Ora la faccenda si fa dura

Senza dubbio le sensazioni che potremmo provare di fronte alla foto di una persona sconosciuta sono “solo” nostre proiezioni. Peraltro ogni sensazione che proviamo quando ci immedesimiamo in un altro è una proiezione; e secondo le neuroscienze, a rovescio, qualsiasi osservazione di gesti altrui - ti guardo mentre compi un qualsiasi gesto - attiva i neuroni-specchio, cioè attiva l’immedesimazione (la “simulazione incarnata”) e l’uscire da sé: noi vediamo/capiamo cosa l’altro sta facendo solo “rifacendolo” in modo virtuale, “fingendo di essere lui”, “essendo in figura di”.

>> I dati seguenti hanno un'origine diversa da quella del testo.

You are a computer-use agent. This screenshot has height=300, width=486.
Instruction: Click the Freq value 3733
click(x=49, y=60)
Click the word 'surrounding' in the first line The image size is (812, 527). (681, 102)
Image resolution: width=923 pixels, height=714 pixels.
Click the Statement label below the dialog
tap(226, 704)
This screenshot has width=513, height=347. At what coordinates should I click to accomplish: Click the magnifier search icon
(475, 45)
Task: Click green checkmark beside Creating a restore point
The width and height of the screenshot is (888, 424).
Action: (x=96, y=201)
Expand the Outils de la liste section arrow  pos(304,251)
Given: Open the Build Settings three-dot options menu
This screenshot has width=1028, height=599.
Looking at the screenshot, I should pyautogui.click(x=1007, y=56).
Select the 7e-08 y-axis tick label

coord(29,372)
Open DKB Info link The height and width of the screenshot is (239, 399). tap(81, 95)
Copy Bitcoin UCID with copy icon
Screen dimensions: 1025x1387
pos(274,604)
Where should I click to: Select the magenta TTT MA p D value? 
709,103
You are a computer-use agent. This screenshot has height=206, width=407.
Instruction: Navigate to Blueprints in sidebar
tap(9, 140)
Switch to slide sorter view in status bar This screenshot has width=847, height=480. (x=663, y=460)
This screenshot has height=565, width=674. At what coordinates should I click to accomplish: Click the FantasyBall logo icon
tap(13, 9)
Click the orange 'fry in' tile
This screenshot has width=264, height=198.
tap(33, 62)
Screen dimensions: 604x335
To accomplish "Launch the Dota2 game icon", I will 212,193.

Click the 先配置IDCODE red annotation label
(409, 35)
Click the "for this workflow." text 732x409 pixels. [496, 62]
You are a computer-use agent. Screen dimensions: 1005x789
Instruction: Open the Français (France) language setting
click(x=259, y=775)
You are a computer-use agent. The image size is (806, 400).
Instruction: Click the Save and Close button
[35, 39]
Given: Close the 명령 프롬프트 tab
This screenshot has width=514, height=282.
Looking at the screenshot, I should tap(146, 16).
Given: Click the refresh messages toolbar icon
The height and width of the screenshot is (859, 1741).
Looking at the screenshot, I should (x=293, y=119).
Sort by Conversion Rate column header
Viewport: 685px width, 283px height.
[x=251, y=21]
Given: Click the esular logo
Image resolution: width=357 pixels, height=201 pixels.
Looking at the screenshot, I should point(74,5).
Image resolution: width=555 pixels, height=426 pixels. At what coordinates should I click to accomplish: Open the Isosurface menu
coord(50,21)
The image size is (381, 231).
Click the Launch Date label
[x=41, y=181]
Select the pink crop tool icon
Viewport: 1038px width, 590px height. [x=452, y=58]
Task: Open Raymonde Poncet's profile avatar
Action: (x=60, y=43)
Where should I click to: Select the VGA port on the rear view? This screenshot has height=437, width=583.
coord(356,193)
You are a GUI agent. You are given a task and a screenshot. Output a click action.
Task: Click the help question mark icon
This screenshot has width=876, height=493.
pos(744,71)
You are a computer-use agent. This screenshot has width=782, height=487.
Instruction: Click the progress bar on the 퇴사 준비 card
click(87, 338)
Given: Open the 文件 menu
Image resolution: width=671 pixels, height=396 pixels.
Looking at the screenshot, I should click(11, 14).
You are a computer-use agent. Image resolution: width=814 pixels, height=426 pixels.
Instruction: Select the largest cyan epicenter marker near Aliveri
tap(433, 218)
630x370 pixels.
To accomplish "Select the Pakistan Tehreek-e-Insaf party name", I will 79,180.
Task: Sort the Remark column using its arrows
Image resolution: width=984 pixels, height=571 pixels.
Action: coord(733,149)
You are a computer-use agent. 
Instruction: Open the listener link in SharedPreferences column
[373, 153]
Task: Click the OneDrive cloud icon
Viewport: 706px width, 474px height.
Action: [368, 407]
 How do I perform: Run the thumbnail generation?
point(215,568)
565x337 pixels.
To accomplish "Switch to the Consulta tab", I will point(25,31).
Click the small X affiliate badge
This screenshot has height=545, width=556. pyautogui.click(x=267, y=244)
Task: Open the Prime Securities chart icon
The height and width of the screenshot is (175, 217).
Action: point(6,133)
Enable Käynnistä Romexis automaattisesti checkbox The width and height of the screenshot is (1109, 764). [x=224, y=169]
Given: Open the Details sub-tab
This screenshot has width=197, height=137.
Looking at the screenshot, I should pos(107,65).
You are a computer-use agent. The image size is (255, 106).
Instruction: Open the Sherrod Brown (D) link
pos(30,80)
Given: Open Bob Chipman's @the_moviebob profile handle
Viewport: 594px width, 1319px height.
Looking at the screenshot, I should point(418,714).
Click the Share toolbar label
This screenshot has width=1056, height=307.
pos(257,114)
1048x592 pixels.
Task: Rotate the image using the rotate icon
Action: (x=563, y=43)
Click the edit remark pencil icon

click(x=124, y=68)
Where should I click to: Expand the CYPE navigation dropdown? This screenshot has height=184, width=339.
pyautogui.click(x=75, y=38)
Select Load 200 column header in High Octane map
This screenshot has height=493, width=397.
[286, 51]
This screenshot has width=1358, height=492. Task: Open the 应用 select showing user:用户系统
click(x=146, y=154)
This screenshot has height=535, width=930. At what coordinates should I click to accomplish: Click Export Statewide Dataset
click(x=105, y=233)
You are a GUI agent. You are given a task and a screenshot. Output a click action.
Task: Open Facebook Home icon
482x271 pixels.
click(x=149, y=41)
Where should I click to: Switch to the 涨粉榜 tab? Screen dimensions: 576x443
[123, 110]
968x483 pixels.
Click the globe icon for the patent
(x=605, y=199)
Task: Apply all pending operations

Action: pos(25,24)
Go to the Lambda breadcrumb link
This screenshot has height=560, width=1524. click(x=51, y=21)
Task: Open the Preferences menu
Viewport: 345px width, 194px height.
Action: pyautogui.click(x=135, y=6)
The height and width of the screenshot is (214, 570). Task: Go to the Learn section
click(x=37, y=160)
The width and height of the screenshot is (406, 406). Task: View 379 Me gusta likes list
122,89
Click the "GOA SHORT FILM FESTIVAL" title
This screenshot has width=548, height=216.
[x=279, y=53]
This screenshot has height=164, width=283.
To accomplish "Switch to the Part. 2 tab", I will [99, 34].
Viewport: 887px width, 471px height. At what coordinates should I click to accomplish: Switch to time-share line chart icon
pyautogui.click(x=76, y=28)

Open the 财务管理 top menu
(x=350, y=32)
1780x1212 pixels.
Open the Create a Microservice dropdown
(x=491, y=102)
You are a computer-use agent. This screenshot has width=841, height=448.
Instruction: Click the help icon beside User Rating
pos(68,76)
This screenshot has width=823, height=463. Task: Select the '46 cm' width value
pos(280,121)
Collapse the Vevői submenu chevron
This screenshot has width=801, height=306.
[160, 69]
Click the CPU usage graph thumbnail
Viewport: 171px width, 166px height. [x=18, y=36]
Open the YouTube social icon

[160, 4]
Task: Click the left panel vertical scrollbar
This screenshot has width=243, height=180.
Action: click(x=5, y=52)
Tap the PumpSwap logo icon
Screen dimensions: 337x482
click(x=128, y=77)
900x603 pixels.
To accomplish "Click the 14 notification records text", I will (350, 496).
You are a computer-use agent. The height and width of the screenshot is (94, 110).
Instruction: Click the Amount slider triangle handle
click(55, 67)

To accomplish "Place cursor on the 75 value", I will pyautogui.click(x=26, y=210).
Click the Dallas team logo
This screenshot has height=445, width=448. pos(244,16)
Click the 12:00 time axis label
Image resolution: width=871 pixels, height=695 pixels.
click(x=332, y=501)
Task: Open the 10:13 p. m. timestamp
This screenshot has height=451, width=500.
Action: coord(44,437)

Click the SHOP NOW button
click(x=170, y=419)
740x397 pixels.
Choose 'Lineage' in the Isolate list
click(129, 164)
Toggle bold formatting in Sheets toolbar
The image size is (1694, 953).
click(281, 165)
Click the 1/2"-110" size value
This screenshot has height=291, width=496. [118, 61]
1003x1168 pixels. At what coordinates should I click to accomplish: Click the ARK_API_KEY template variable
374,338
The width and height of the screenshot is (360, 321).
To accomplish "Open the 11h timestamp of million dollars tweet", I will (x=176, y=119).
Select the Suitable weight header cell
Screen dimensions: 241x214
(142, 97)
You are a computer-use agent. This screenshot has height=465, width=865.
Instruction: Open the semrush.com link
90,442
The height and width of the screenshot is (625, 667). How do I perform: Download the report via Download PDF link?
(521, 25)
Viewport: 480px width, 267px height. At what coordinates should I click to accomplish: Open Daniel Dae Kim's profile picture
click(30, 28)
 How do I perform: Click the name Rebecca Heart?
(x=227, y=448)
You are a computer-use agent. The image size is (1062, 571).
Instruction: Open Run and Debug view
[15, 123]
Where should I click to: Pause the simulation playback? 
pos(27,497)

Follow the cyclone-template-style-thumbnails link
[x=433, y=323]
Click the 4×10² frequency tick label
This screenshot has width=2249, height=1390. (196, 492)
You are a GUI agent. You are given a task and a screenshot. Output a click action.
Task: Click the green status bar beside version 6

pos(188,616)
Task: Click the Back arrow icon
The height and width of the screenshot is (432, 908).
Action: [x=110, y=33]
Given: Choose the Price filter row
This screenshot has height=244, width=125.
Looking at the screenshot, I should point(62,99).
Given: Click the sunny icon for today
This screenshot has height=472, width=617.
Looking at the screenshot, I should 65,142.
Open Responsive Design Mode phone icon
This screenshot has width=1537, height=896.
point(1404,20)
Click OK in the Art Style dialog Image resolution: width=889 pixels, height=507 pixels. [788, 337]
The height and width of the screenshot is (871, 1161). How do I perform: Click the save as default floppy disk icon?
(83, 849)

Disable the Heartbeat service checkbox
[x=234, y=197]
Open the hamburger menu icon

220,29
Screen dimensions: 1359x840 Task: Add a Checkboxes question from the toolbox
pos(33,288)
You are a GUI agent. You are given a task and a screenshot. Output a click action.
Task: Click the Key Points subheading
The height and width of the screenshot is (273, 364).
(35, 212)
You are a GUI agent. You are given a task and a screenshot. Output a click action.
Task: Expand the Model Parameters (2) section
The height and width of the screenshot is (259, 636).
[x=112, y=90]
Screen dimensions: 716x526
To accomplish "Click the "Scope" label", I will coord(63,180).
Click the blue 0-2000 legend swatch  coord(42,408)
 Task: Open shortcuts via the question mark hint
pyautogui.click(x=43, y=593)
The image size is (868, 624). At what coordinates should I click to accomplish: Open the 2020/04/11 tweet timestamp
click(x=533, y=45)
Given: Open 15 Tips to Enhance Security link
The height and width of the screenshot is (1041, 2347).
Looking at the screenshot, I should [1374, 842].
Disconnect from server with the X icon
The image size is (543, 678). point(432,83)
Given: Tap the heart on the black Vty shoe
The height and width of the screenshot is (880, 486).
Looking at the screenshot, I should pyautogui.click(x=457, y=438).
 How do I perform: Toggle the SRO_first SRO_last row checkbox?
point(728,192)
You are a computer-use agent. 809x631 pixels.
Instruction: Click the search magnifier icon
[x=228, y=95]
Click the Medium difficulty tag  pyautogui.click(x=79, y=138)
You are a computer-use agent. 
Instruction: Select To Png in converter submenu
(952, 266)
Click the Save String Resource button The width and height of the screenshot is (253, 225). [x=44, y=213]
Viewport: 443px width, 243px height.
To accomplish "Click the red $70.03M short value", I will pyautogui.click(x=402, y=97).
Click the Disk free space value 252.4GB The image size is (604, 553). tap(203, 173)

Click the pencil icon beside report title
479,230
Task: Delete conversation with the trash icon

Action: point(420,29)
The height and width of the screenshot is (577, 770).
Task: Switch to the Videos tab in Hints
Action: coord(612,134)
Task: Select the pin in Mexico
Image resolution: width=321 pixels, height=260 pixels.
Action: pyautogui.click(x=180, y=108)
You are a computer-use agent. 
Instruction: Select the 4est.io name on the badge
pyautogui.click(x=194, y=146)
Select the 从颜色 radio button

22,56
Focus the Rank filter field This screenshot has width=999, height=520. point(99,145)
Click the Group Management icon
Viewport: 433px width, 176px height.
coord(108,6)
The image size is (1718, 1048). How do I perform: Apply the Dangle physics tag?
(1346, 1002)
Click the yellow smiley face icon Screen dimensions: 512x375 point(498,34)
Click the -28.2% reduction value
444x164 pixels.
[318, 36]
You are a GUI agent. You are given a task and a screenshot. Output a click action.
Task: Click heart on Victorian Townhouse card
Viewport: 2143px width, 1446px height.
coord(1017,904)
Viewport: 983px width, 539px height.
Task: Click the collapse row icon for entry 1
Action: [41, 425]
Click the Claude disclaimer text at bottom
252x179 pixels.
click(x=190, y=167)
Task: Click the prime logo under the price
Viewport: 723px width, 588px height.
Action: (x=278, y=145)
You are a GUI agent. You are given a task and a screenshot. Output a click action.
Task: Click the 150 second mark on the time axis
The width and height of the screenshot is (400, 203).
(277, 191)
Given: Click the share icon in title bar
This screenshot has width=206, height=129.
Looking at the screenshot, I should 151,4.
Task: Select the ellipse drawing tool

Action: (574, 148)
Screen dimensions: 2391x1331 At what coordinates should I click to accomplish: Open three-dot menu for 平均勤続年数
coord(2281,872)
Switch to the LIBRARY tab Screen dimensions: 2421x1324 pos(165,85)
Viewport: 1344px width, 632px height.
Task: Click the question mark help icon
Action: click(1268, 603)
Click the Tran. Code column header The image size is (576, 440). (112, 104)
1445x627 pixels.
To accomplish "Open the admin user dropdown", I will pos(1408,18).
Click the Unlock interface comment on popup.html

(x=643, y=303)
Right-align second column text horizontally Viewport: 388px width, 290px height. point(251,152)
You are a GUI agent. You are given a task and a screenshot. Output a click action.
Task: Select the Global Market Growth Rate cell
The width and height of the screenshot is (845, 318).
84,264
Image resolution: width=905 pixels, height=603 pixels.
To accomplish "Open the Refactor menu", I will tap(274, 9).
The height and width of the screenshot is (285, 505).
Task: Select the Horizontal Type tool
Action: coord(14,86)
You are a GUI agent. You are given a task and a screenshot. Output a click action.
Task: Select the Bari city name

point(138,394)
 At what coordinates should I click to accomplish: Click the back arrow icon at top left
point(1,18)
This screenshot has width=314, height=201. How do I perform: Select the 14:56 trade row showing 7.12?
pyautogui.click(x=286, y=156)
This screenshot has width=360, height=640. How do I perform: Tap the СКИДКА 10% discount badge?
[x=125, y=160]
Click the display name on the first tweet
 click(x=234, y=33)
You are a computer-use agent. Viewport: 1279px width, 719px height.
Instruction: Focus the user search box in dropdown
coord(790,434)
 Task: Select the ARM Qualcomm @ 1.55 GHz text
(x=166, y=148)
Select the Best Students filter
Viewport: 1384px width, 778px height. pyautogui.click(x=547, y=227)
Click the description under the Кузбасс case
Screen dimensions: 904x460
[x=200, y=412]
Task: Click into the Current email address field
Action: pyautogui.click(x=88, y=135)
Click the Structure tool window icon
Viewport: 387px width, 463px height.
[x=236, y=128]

Questo potrebbe spiegare in parte la figuralità, che magari diamo per scontata ma è la cosa meno scontata di tutte. Noi produciamo figure - e le disegniamo dalla notte dei tempi ad esempio sui muri della caverna in forma di bisonti e gazzelle - come prosecuzione della nostra relazione di co-appartenenza al mondo, cioè della co-appartenenza tra io e l’altro che è la base della percezione/comprensione attraverso “l’essere in figura di”. Anche gli altri animali a quanto pare funzionano così. Noi, in più, produciamo fisicamente delle “figure”, cioè distanziamo fuori di noi quelle operazioni gestuali e neuro-gestuali che intessono il rapporto io-altro, piegandole miracolosamente su di sé e traducendole in “di-segni”: cioè in “confini di cose” tracciati e scritti, ossia nelle definizioni dei limiti delle reciproche parti che si co-appartengono e nella perfezione del loro essere “parte di, mancante di nulla”: tracciando la sua figura lui inizia a diventare bisonte, io cacciatore e proprio così, grazie a questo segno, resteremo per sempre uniti/divisi.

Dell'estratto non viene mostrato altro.